1) there is a poor fit of the data to the Rasch model.

2) the element parameter distribution is badly skewed or multi-modal.

3) there are rarely observed response categories.

4) exceedingly precise Convergence= criteria have been specified.

5) the data matrix is composed of disjoint subsets of observations, e.g., boys rated by Judge A, but girls by Judge B. When this is detected, a warning message is displayed.

 

 

Table 3. Iteration Report.

-------------------------------------------------------------

| Iteration      Max. Score Residual      Max. Logit Change |

|             Elements    %  Categories   Elements    Steps |

-------------------------------------------------------------

| PROX   1                                   .7405          |

| JMLE   2     26.6978  22.2    29.9588      .3374    .9902 |

| JMLE   3     22.4284  13.4    27.3399     -.1155   1.0049 |

| JMLE   4     11.0189   6.6    22.0935     -.0514    .9957 |

| JMLE   5     -3.5380  -2.9     9.5224     -.0304   -.7481 |

| JMLE   6     -5.7141  -4.8     2.6727     -.0620   -.2008 |

| JMLE   7     -4.5692  -3.4     1.8210      .0501   -.0892 |

| JMLE   8     -3.5327  -2.5     1.4746      .0393   -.0599 |

| JMLE   9     -2.7709  -1.9     1.2091      .0314   -.0529 |

| JMLE  10     -2.1980  -1.4      .9963      .0255   -.0446 |

| JMLE  11     -1.7600  -1.1      .8245      .0209   -.0371 |

| JMLE  12     -1.4209   -.9      .6847      .0172   -.0309 |

| JMLE  13     -1.1553   -.7      .5703      .0143   -.0258 |

| JMLE  14      -.9451   -.6      .4761      .0119   -.0215 |

| JMLE  15      -.7771   -.5      .3982      .0099   -.0180 |

| JMLE  16      -.6418   -.4      .3336      .0083   -.0151 |

| JMLE  17      -.5319   -.3      .2798      .0069   -.0127 |

| JMLE  18      -.4422   -.3      .2349      .0058   -.0106 |

| JMLE  19      -.3685   -.2      .1974      .0049   -.0089 |

-------------------------------------------------------------

Subset connection O.K.

 

Iteration counts the number of times the data has been read.
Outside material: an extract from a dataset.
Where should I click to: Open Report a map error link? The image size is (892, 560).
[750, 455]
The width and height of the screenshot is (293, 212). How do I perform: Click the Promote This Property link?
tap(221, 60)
PROX is the "normal approximation algorithm" to obtain approximate estimates speedily. Steps are not estimated during PROX.

JMLE is joint (unconditional) maximum likelihood estimation to obtain precise estimates.

Facets generally produces its results with high precision. This precision is rarely needed in practice before the final runs. There are several ways to lower the precision of the results. Most immediately, Ctrl+F forces Facets to move into the reporting phase at the end of the current iteration through the data. Other specifications include Iterations= and Convergence=. Inspection of the iterations, Table 3 of the output, indicates when the changes per iteration are too small to have any important meaning at the current stage of your analysis. Here this happens after just 4 iterations.

 

Max. Score Residual

Elements: the largest difference (residual), in score points, between the observed and expected score corresponding to any element's parameter estimate. 1.0 is the smallest observable (i.e., in the data) difference with the standard model weighting of 1.

%: the largest residual as a percent of the (maximum possible score - minimum possible score) for any element.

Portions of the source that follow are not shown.